## Document text:
....

Page cache/buffer cache

  • see filesystem cache below!
  • swap has nothing to do with the page cache: program data saved to disk. Completely different!
  • non-dirty page cache pages are the first to go if system is tight on memory. They're just discarded since they're already on disk.
  • most file I/O is driven by virtual memory's page cache: try running free -h before and after running python -c "print 'a'*(4000*2**20)" > ~/f.bin
  • flush page cache: echo 1 > /proc/sys/vm/drop_caches

Swap

store processes data on disk
free -h

should be able to explain most of /proc/meminfo
https://github.com/torvalds/linux/blob/master/Documentation/filesystems/proc.txt

shared memory (shmem):

  • shared memory + tmpfs (df to see all tmpfs mounts)
  • shared column in free
  • tmpfs is basically ram disk

File systems (FS)

File:

  • regular file
  • special file
    • block
    • character
    • named pipe (aka. FIFO file): in-memory like regular pipes, but have a file discriptor, so can be shared by processes
    • socket
      • Unix Domain Socket
      • Network Socket (TCP/stream, UDP/datagram, RAW)

Some steps required to write data to end of some file:

  • find empty disk blocks and mark them as in use
  • associate these blocks with the file
  • adjust file size
  • actually copy the data to the blocks

at least 3 datastructures are needed:

  • for tracking free disk blocks
  • for tracking which data blocks belong to a file (Inode!)
  • the data blocks themselves

Inode (aka index inode)

....

## Data supplied:

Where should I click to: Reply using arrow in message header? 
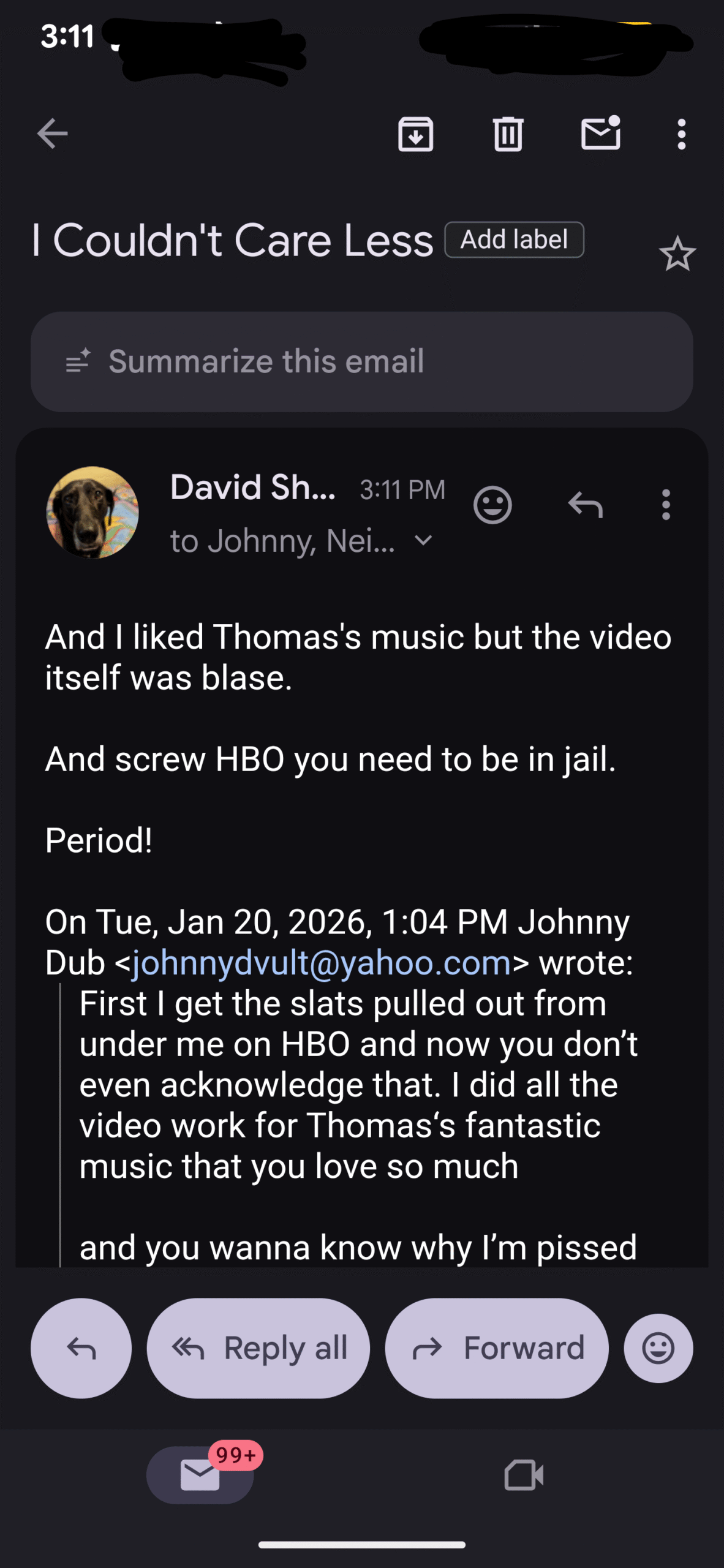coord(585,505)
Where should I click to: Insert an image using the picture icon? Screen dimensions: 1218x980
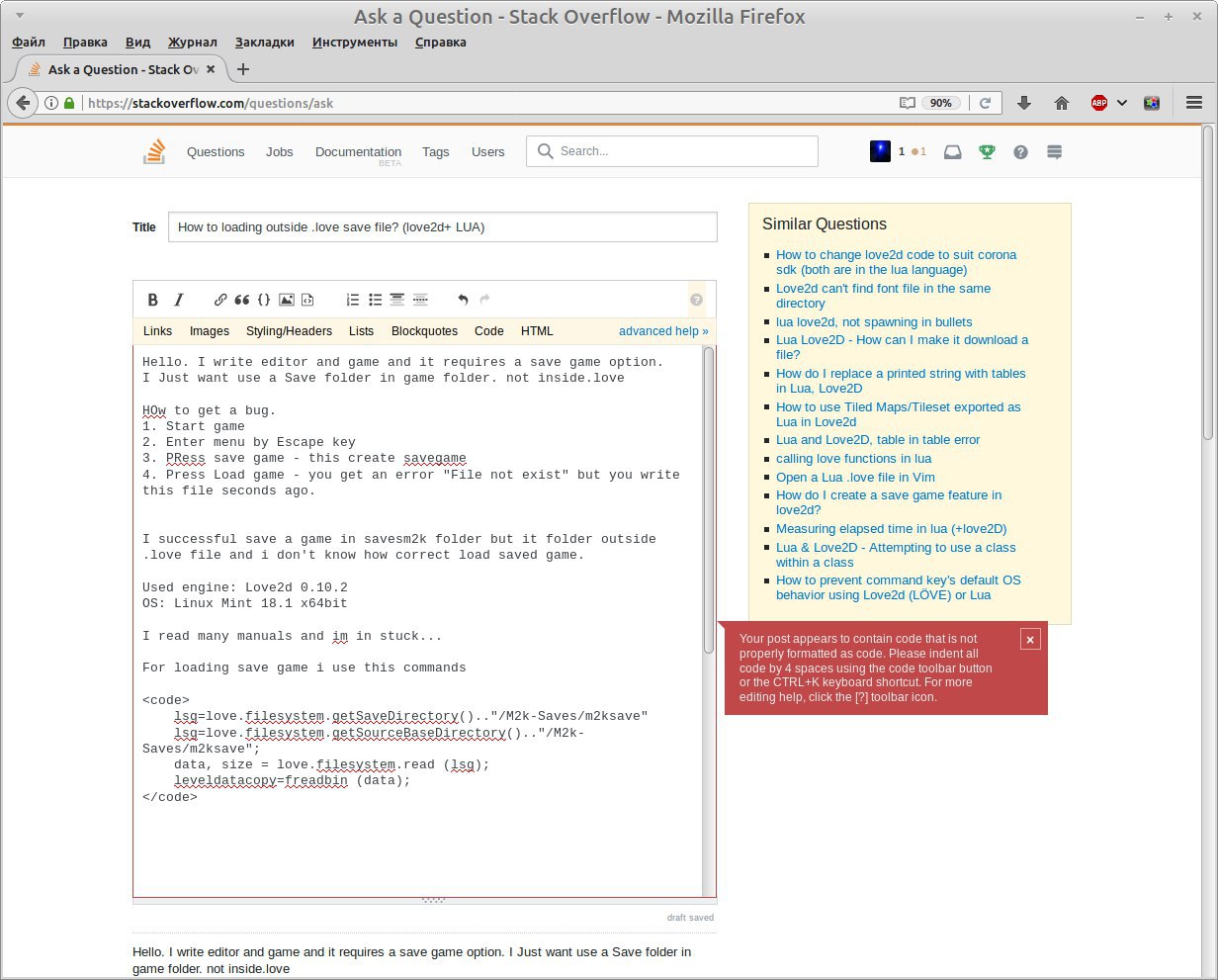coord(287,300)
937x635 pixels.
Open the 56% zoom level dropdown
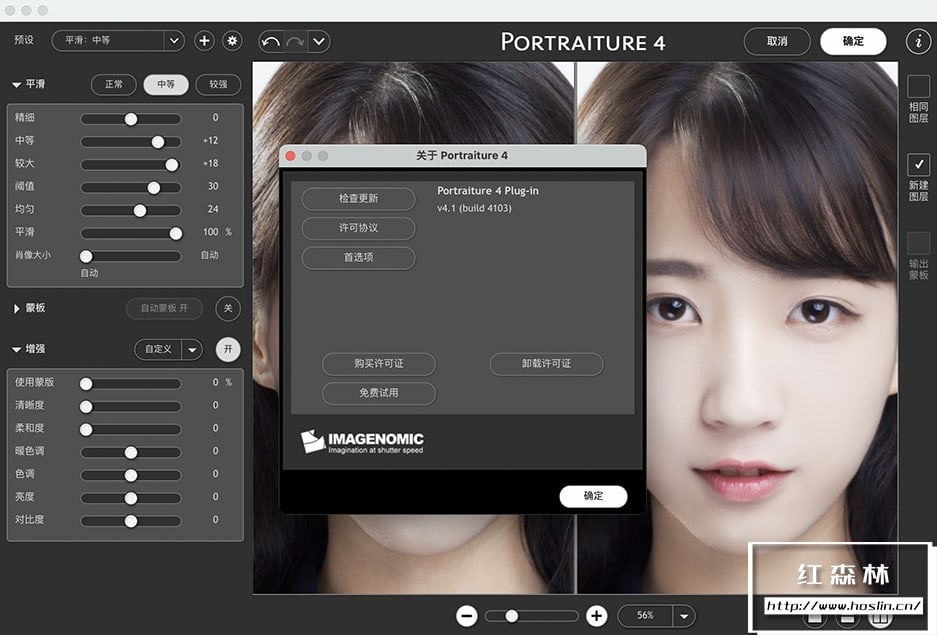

....

## Exercise set:
(1) Please set down the passage in the Linux memory and file system notes, word for word, from "store processes data" up to and including "all tmpfs mounts)".
(2) In the Linux memory and file system notes, which pages are the first to go when the system is tight on memory?

## In response:
(1)
store processes data on disk
free -h

should be able to explain most of /proc/meminfo
https://github.com/torvalds/linux/blob/master/Documentation/filesystems/proc.txt

shared memory (shmem):

  • shared memory + tmpfs (df to see all tmpfs mounts)

(2) Non-dirty page cache pages.